In the early morning hours often before dawn, Rhoda can be found feeding a growing flock of ducks that visit their lakeside home. Talk about a “bird lovers” paradise. “Boutin Lake” is home to eagles, ducks, herons, storks, otters, turtles, and migratory fowl of all shapes and sizes. Poor Mike keeps very busy supplying Rhoda with fresh bird seed for the ducks. Over the years Rhoda has grown quite fond of her ducks and they have a special attachment to her too. Wild birds have had a fear of mankind ever since the Great Flood but these ducks just think of Rhoda as a rather tall but generous “Grandmother” kindred Duck whom they can’t wait to see each day. She knows all 40+ of them by sight and by name, with Miss “Beaky” being one of her favorites.

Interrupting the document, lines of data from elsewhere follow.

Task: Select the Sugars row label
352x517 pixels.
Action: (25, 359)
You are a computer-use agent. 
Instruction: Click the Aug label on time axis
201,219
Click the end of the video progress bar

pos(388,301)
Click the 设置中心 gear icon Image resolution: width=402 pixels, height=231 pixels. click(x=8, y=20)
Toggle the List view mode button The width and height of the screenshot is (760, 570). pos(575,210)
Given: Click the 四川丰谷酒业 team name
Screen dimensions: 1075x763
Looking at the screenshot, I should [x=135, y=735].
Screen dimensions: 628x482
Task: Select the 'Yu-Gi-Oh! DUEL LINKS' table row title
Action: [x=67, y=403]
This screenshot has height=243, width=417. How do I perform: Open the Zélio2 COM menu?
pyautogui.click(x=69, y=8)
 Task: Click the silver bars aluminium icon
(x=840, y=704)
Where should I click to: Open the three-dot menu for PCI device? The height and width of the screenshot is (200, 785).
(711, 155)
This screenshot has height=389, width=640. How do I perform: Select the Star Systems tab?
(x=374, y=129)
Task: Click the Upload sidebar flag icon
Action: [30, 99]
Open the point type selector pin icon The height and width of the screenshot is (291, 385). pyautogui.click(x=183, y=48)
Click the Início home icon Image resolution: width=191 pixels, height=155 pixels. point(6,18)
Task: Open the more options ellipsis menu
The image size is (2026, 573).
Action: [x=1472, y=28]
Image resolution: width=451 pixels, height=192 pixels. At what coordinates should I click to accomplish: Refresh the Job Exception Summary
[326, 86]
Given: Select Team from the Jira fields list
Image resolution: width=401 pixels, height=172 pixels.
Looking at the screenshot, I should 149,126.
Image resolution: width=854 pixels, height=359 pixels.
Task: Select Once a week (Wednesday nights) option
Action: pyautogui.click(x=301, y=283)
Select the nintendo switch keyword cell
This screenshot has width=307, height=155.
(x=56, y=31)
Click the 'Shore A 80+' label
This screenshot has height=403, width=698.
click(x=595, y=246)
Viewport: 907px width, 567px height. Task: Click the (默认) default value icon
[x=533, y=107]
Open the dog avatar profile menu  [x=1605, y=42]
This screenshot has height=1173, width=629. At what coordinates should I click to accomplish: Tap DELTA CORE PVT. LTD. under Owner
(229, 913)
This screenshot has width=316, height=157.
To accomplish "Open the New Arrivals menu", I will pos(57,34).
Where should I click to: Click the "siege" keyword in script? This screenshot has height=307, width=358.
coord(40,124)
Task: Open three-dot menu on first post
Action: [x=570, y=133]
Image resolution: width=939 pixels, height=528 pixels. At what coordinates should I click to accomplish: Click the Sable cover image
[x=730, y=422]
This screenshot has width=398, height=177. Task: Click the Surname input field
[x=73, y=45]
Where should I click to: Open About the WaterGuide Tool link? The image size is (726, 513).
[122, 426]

On the far end of the lake is an enormous cell phone tower. We humans are not the only ones who use this technology it seems. I saw the male Bald Eagle land on the tower and then connect to and use this cell phone tower to call its’ mate in for breakfast. Sure enough she answered the call and swooped in to join him. I saw a cormorant come up with a fish nearly as big as the bird and it took about 10 minutes just to swallow the prize. This herculean effort captured the attention of several other birds including an Osprey anxious to share the meal. The cormorant had a bit of trouble lifting off and flying with that huge fresh fish meal nearly doubling its take off weight.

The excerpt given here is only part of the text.